Die intensiven inneruniversitären Kooperationen haben es
erleichtert, 2004 im Rahmen der „Bologna-Reform“ den erwähnten Studiengang „Osteuropastudien“
zu konzipieren, der wachsende Resonanz unter den Studierenden geniesst und
breite Grundkompetenzen vermittelt. Neben den beiden Teilbereichen
Osteuropäische Geschichte und Slavische Kulturwissenschaften können in einem
dritten Bereich wahlweise Kenntnisse und Fähigkeiten in weiteren Disziplinen
erworben werden. Zu den Partnern gehören das Institut für Jüdische Studien, das
Europainstitut, das Wirtschaftswissenschaftliche Zentrum, das Institut für
Soziologie, das Kunsthistorische Seminar, das Musikwissenschaftliche Institut,
das Seminar für Kulturwissenschaft/Europäische Ethnologie und das
Sprachenzentrum der Universität.
Innerhalb der Schweiz hat es von Anfang an eine Absprache
mit dem früher eingerichteten Lehrstuhl für Osteuropäische Geschichte an der
Universität Zürich gegeben.
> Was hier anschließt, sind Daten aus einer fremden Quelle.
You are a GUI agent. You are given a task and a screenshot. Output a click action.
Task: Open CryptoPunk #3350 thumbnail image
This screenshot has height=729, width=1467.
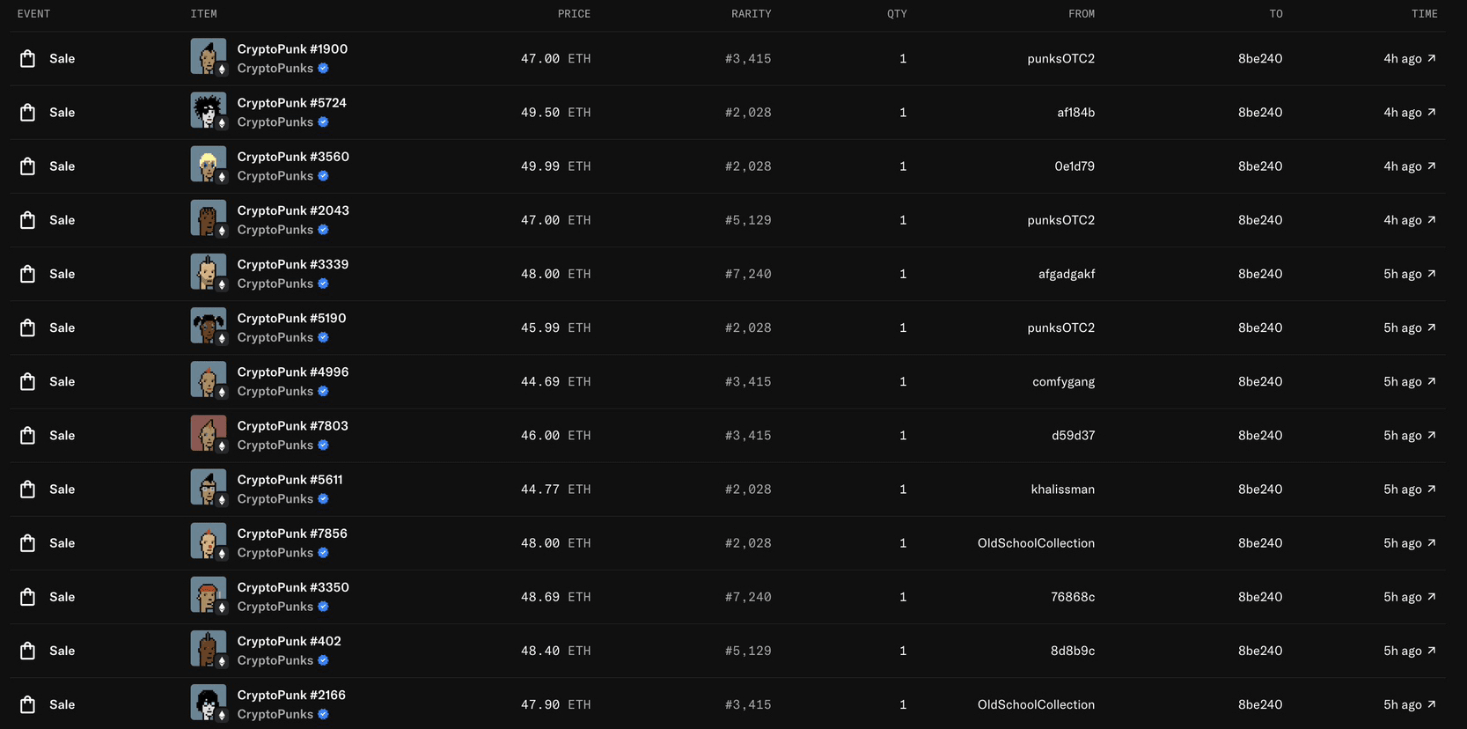pyautogui.click(x=209, y=595)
Während in der Lehre das Fach an beiden
Universitäten in voller Breite unterrichtet werden sollte, war und ist
vorgesehen, in der Forschung Schwerpunkte zu bilden: in Zürich in der älteren
Geschichte Russlands sowie in der Geschichte Südosteuropas, in Basel in der
neueren Geschichte Russlands sowie in der Geschichte Polens, Ungarns und der
jüdischen Bevölkerung Osteuropas.
Darüber hinaus besteht eine Zusammenarbeit
mit dem Historischen Institut Bern (Schwerpunkt Kommunismus- und
Stalinismus-Forschung) und mit der Schweizerischen Osteuropabibliothek in Bern.
In der Regio veranstaltet der Basler Lehrstuhl gemeinsam mit dem benachbarten
Lehrstuhl für Osteuropäische Geschichte der Universität Freiburg i. Br.
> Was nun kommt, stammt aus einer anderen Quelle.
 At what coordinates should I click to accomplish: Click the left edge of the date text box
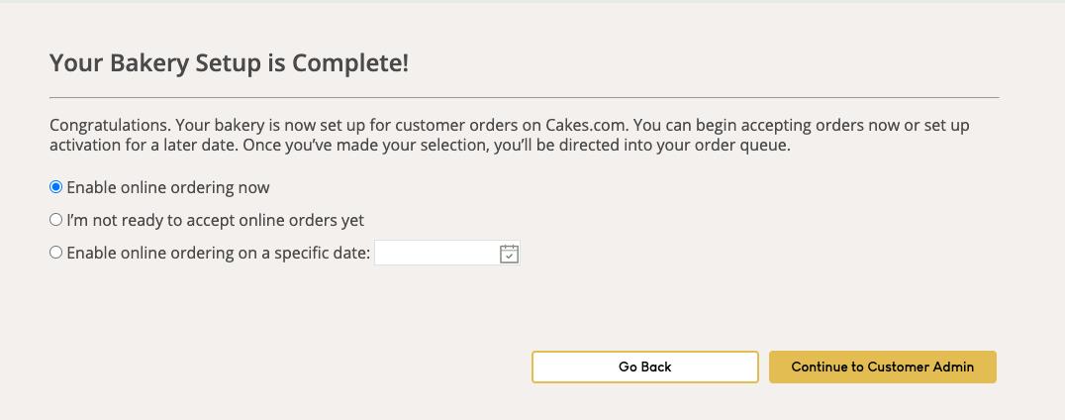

regelmässig „Studientage“; ebenso werden Nachwuchswissenschaftlerinnen und
-wissenschaftler gemeinsam betreut.
Neben nachhaltigen Kontakten zu verschiedenen deutschen
Lehrstühlen für Osteuropäische Geschichte und zu Einrichtungen, die sich mit
der Geschichte und Kultur der Juden beschäftigen (z. B. Simon Dubnow-Institut
in Leipzig, Salomon Steinheim-Institut in Duisburg, Moses Mendelssohn-Zentrum
in Potsdam), haben sich gute Verbindungen zu zahlreichen ausländischen
Instituten herausgebildet, vor allem in Novosibirsk, Moskau und St. Petersburg,
in Lemberg und Warschau, in Graz, Wien, Budapest und Szeged, in Bratislava,
Belgrad und Prag. Enge Partnerschaften bestehen zum Historischen Institut der
Universität Krakau und zum Kulturwissenschaftlichen Zentrum der Universität
Tscheljabinsk, die zu einem Austausch von Studierenden und Dozierenden,
Exkursionen, Tagungen und Forschungsprojekten führen.
Mit Tscheljabinsk wird
darüber hinaus ein regelmässiges Virtuelles Seminar veranstaltet, in dem
Studierende und Dozierende gemeinsam Texte diskutieren; diesem Seminar haben
sich inzwischen weitere Institute angeschlossen.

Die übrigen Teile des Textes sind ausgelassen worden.